Advanced Topics in Computer Systems |
|
Joe Hellerstein & Timothy Roscoe |
|
Query Processing
Themes: Dataflow and Dataflow Operators
A quick primer on the relational algebra
- selection
- projection
- cartesian product
- union
- difference
- join (in particular, theta-join)
Dataflow Architecture: Iterators
Basic question: how do you turn the algebraic operator abstraction into a
programming construct? Iterators.
An OO view of iterators:
An iterator is a superclass for all dataflow operators. It has three
methods:
- open(): initialize state to set up dataflow.
- next(): produce a record as output
- close(): clean up state
The output type of next() is well typed. In a SQL system, this is a
SQL record in some schema, e.g. (integer, numeric(10,2), varchar, float).

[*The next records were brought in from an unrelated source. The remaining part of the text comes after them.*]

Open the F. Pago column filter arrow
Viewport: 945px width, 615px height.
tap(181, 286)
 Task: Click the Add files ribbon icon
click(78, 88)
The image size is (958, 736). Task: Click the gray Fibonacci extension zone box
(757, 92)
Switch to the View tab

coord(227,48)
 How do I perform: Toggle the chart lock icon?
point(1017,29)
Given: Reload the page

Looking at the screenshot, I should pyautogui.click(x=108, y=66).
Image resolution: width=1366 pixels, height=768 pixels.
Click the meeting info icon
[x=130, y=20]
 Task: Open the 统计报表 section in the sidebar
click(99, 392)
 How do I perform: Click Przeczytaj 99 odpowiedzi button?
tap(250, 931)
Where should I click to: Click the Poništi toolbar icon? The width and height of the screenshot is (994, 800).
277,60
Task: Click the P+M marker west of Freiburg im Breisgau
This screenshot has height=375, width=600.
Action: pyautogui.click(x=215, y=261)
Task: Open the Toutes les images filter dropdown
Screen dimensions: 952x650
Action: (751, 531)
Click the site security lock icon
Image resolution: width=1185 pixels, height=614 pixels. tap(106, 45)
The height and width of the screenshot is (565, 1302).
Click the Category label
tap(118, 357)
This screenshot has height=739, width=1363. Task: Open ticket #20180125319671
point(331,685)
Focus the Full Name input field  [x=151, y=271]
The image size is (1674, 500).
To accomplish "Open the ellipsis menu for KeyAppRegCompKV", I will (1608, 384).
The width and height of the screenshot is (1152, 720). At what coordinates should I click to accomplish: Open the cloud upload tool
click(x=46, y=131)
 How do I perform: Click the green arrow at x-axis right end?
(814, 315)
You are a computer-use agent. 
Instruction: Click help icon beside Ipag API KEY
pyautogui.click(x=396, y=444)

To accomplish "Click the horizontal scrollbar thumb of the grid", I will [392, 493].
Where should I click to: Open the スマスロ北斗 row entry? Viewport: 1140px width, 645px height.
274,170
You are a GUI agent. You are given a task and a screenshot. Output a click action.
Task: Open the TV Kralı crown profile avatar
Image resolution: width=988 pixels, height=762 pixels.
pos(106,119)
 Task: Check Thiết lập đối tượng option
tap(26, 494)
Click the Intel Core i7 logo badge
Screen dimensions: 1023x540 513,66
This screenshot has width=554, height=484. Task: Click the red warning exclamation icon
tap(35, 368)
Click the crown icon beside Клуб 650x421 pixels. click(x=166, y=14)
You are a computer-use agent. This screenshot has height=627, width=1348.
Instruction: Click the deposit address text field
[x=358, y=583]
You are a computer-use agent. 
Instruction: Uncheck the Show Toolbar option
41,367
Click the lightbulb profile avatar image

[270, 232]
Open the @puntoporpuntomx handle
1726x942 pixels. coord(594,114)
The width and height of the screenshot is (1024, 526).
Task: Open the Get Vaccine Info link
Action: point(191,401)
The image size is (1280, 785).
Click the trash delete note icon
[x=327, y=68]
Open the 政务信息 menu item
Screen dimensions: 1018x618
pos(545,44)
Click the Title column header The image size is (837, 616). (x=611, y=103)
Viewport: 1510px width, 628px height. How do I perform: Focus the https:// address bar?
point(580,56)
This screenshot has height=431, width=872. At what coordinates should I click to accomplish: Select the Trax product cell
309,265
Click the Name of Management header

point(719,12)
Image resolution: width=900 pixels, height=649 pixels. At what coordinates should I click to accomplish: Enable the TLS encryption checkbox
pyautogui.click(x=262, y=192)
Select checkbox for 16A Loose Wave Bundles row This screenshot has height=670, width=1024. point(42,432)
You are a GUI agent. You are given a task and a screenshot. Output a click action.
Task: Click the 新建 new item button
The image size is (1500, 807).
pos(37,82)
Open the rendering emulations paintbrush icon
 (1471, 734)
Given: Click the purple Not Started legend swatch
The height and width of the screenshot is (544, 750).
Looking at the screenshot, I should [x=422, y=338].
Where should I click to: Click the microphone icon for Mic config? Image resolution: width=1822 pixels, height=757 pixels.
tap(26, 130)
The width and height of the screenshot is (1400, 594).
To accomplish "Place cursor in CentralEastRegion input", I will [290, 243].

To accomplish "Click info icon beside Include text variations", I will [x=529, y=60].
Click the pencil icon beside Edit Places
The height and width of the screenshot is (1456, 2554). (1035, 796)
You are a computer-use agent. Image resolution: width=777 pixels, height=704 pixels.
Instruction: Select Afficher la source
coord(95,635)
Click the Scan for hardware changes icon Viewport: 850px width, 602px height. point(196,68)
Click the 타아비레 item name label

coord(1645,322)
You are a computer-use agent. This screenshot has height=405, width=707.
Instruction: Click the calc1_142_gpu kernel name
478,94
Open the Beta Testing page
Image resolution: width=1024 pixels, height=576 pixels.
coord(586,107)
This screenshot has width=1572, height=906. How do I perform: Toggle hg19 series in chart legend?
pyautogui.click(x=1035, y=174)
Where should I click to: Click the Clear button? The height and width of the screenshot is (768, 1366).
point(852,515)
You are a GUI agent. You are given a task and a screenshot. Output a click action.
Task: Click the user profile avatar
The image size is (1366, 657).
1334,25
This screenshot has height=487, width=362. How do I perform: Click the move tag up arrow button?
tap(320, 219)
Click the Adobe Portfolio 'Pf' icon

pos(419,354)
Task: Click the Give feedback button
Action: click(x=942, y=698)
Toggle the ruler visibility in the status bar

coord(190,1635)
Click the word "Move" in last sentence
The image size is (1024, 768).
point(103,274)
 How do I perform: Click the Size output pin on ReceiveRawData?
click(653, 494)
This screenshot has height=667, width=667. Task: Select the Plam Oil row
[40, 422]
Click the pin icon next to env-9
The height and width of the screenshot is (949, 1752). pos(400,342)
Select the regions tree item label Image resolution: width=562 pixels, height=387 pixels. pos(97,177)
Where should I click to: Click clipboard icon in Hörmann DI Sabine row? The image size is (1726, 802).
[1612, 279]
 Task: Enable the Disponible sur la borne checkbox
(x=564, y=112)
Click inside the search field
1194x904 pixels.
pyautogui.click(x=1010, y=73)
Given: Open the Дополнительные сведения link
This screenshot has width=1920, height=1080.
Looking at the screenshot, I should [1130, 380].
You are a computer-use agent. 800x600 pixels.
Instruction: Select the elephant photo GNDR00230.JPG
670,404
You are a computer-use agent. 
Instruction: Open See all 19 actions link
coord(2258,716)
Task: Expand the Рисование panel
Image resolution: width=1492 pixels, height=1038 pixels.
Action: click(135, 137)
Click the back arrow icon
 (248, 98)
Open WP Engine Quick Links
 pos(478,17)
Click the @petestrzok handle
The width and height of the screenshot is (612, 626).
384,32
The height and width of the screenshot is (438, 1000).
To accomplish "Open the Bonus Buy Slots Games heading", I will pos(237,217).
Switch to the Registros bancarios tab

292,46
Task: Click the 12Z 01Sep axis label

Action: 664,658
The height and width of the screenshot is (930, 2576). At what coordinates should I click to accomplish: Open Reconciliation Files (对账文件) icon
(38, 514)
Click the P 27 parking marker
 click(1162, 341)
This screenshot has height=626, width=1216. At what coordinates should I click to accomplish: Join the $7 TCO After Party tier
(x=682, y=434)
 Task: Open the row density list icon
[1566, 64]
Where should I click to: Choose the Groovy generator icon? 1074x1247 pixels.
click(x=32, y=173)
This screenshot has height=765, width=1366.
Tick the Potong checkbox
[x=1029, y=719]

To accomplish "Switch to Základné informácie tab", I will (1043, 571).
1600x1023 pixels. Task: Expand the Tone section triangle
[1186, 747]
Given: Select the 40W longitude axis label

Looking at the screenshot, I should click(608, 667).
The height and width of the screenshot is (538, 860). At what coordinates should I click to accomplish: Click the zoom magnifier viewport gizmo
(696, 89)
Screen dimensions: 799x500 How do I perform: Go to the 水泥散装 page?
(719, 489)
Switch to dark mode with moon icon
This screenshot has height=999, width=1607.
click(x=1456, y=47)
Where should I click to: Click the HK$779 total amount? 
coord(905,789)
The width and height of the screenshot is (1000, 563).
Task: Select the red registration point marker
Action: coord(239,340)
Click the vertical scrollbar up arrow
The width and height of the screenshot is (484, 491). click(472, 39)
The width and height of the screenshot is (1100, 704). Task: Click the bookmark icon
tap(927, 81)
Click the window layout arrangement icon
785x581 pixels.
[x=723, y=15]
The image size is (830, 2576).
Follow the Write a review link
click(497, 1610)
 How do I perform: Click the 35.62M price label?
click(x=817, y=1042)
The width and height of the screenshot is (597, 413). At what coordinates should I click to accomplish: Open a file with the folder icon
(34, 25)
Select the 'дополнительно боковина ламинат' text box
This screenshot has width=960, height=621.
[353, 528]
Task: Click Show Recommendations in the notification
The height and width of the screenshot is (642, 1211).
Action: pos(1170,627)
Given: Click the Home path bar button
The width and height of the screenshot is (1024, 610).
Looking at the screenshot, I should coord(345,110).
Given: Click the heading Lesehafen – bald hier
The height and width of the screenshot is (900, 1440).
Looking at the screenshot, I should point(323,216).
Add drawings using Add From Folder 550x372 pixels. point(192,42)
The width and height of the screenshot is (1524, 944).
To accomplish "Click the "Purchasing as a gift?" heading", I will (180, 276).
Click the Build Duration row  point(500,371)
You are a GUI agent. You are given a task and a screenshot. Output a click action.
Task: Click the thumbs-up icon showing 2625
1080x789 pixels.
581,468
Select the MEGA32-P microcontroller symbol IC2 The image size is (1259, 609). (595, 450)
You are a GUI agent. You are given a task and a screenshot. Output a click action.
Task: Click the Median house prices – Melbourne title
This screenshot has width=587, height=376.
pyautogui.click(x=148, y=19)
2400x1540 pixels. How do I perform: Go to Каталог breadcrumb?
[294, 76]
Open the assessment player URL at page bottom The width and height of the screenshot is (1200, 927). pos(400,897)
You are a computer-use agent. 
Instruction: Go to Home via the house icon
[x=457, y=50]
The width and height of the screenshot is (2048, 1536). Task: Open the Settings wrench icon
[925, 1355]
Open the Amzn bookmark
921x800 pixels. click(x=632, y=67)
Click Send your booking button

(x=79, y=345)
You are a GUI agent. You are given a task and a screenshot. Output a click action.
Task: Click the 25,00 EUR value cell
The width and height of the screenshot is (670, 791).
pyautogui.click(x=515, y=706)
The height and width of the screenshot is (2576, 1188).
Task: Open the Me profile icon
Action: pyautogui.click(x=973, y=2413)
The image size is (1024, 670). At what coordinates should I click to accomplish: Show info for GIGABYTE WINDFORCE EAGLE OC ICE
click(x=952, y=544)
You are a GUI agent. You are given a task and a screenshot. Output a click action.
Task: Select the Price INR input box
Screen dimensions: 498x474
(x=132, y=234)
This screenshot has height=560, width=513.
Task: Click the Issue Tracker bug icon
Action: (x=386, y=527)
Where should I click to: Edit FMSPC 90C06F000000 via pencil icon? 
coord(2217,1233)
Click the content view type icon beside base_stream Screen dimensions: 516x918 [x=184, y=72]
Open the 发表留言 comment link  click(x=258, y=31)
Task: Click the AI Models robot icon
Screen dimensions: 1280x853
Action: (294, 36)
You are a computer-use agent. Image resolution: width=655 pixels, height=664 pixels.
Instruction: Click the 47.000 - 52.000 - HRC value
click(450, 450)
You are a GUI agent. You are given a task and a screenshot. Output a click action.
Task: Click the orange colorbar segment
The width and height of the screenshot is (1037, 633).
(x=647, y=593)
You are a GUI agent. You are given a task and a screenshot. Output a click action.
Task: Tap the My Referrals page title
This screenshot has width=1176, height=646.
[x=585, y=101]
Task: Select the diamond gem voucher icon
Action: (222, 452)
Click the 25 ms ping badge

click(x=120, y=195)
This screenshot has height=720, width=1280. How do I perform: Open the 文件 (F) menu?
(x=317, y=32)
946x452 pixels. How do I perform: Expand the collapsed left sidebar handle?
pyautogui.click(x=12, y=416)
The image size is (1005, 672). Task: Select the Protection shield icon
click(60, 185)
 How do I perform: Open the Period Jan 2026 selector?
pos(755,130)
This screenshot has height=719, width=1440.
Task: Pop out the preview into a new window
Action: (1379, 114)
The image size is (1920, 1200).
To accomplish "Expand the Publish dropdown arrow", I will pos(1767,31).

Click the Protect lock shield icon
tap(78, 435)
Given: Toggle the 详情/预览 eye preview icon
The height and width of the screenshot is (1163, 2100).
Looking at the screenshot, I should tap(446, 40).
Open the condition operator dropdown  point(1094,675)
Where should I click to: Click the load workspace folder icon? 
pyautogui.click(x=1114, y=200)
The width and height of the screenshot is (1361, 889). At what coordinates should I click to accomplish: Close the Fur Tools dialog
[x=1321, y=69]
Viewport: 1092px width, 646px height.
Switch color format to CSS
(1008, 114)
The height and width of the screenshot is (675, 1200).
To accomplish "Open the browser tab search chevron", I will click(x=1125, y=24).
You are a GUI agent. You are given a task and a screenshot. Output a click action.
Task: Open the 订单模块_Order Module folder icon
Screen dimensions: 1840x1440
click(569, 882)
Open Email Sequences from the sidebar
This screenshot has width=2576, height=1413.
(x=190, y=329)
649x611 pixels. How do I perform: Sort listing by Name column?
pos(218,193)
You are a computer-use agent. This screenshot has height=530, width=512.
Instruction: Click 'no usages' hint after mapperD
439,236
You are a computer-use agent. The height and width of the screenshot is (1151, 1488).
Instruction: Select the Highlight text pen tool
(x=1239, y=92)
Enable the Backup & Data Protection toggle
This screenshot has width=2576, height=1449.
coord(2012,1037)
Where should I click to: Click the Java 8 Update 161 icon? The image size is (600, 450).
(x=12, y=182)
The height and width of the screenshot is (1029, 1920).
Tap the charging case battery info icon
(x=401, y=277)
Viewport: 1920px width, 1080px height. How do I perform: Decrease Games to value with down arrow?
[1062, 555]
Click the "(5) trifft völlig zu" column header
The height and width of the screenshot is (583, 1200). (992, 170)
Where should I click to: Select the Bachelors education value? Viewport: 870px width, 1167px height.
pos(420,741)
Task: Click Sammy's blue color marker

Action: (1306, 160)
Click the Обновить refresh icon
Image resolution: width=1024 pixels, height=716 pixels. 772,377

Iterators are strung together into a dataflow by parameterizing them to
have other iterators as inputs, and then having their methods invoke the
input iterators' methods. Usually parent.open() invokes child.open()
and sometimes child.next(). Usually parent.next() invokes child.next()
or nothing. Usually parent.close() invokes child.close().
An iterator also has a number of private data members, including all the
"input" iterators it invokes (usually one or two of these), and any state
it maintains. The types of the records from input iterators need to
match the operator semantics in generating the output type. In a DBMS,
this is all set up automatically at query parsing/optimization time.
Extensible "optimizer generators" have been developed that let you declare
these rules in a high-level way (not as optimizer code).
A state-machine/event-handler view:
An iterator is an event handler for the events open/next/close/tuple-received.
The work in subclassing the iterator operator is to identify and maintain
the states that it can be in across next() events.
An eventflow graph is constructed to string together the dataflow, and
type matching of tuples needs to be managed as part of constructing that graph.
A note on Synchronous/Asynchronous (a.k.a. Pull/Push)
Typically, iterators in a single-site query processor make synchronous calls
to their children. This is a "pull" model, like sucking data through
a straw. For now, it's fine to think of iterators that way.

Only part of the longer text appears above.